Assembly - Tony Bai

Transfer to '32-bit'

二月 17, 2006

The phase we talked about before is in ‘Real-address Mode’, which runs 16-bit program modules. At the tail of "Begin ‘setup.S’", we had moved to ‘Protected Mode’, which usu runs 32-bit program modules. So there are two big problems which are ‘How to transfer control between 16-bit code and 32-bit code’ and how to transfer control from ‘real-mode’ to protected mode’. They are also what we wanna talk about in this artical.

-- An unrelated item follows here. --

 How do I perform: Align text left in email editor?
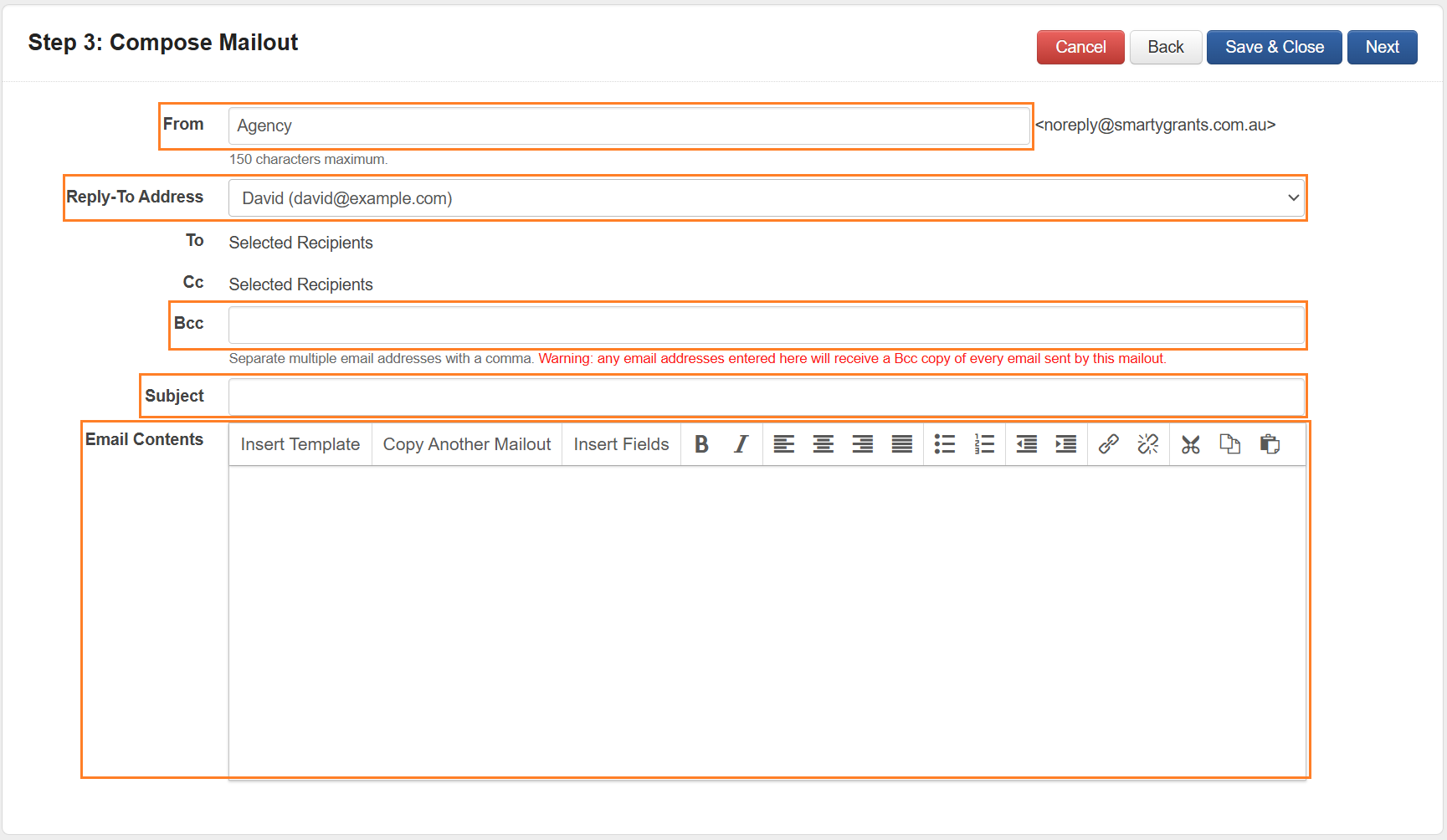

The transfering codes are mainly in ‘setup.S and ‘head.S’. We have covered the ‘setup.S’ with a little detail about how to move to protected mode. Here we are going to make a supplementary.

First of all, let us have a look at the characteristics of 16-Bit and 32-Bit program modules, which quotes the ‘Intel Manual Vol3′.

Characteristic                         16-Bit Program Modules            32-Bit Program Modules
———————————————————————————————-
Segment Size                               0 to 64 KBytes                     0 to 4 GBytes
Operand Sizes                              8 bits and 16 bits              8 bits and 32 bits
Pointer Offset Size (Address Size)           16 bits                            32 bits
Stack Pointer Size                          16 Bits                             32 Bits
Control Transfers Allowed to Code           16 Bits                              32 Bits
Segments of This Size

The ‘Intel Manual Vol3′ also tells us how to distinguish between and support 16-bit and 32-bit segments and operations.

Details as follows:
(1) The D (default operand and address size) flag in code-segment descriptors.
(2) The B (default stack size) flag in stack-segment descriptors.
(3) 16-bit and 32-bit call gates, interrupt gates, and trap gates.
(4) Operand-size and address-size instruction prefixes.
(5) 16-bit and 32-bit general-purpose registers.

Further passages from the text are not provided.